# First Full Togg Babies!!!



## Delilah (Jan 6, 2013)

So today around 4:00 I went out to feed my one baby and check on my doe, Sage. I wasn't really expecting anything because this morning she still had ligaments and her udder hadn't grown much. Well upon getting out there I found Sage laying down pushing with only a swollen head sticking out. I tried to push it back in to hopefully reposition it and pull it out correctly. With seeing the swollen head and no breathing I assumed that the kid was dead. 
I called my mom to ask for assistance and she arrived as soon as she could. And with my help we pulled the kid out. My mom rubbed him off to get the goop off figuring just like me that he was dead. But he proved us wrong. He started moving his head and tongue and miraculously started breathing without any help from my mom or I. 
We cleaned him off and my mom checked to see if there was another kid. 
Sure enough there was...a breech baby to be exact. We got her out as fast as possible and thankfully she was 100% alright. 
My mom and I both being slight pessimist did not feel very optimistic about the first kid living. His head and his tongue were both swollen but not as badly as I had thought when he first came out. 
But defying what my mom and I both thought, the swelling has went down, his breathing has improved and he has even been standing! 
So to wrap everything up I got a buck and doe both with wattles!! 
No pictures yet, but if you read through all that thank you!!


----------



## rebelINny (Feb 7, 2014)

Wow, quite the ordeal! So glad all is well s nd congrats on new adorable babies.


----------



## ksalvagno (Oct 6, 2009)

Glad it went well. You will have to post pictures.


----------



## GodsGarden (Feb 6, 2015)

Glad they are doing well and Congratulations on the new babies! I too can't wait to see pictures. I adore Toggs with wattles


----------



## milk and honey (Oct 31, 2010)

Yaaaa! Great job! LOVE those wattles 


Sent from my iPhone using Goat Forum


----------



## caprinelivin (Mar 6, 2014)

Congratulations on your babies and a job well done


----------



## groovyoldlady (Jul 21, 2011)

Huzzah! So glad it all went well. Give us pictures SOON!


----------



## GoatieGranny (Jul 26, 2013)

A double blessing! Can't wait to see the pictures. Congratulations!


----------



## Delilah (Jan 6, 2013)

Thanks everyone!!! I finally have pictures but only of the buck.

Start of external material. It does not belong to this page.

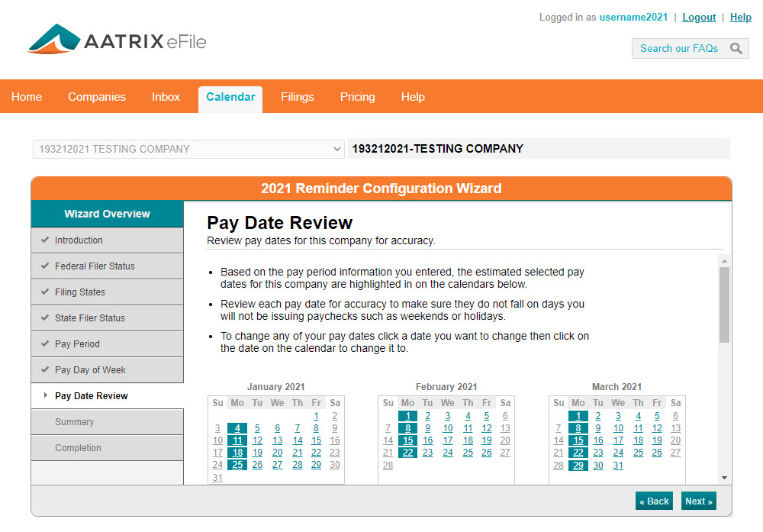Pick March 29 highlighted pay date

point(578,466)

Sorry about the poor quality!!


----------



## rebelINny (Feb 7, 2014)

Aww cute. Are togg's usually so dark at birth? Curious. I have my first togg babies due in 13 days.


----------



## Delilah (Jan 6, 2013)

Ours are usually born dark like that, as they get older their color sometimes lightens other times it just stays that darker shade.
That's really exciting!!


----------



## rebelINny (Feb 7, 2014)

Mine will actually be mini togg's I'm hoping for correct color though. My doe has only ever had trips and she is certainly huge this year


----------



## Cactus_Acres (Sep 24, 2013)

Cute! 

We had a similar thing with our doe that was carrying triplets, bad presentation (two coming out head first at the same time, both sets of legs back, one small girl and one large girl with a large buckling behind them), thought she was dead, vet said to try rubbing her down because there might be a spark there. In our case, I have never delivered a mal-presentation before, and this one was not the type to learn how to correct presentation on. I had to take her to the vet with the small doeling's head and neck hanging out of her body. I swore that she was dead, seeing as how it was not warm out and the doeling's head was swollen and cold. 

Today she is six days old, and is in "time out" in the big dog kennel right now because she keeps chewing on the power cords under my computer desk. 

Nothing like bad presentations to make for rough starts for these little tykes.

Waiting to re-introduce her to the herd later this week. Temps have been cold since she was born (tonight expecting a dip into the negative temps), and she needed to be inside the first day to get her temp regulated. Later this week we are looking to have temps that get steadily warmer, so I am thinking I will start taking her out during the "heat" of the day then to start getting acclimated.

Yay for babies toughing it out and managing to surprise us with their toughness!


----------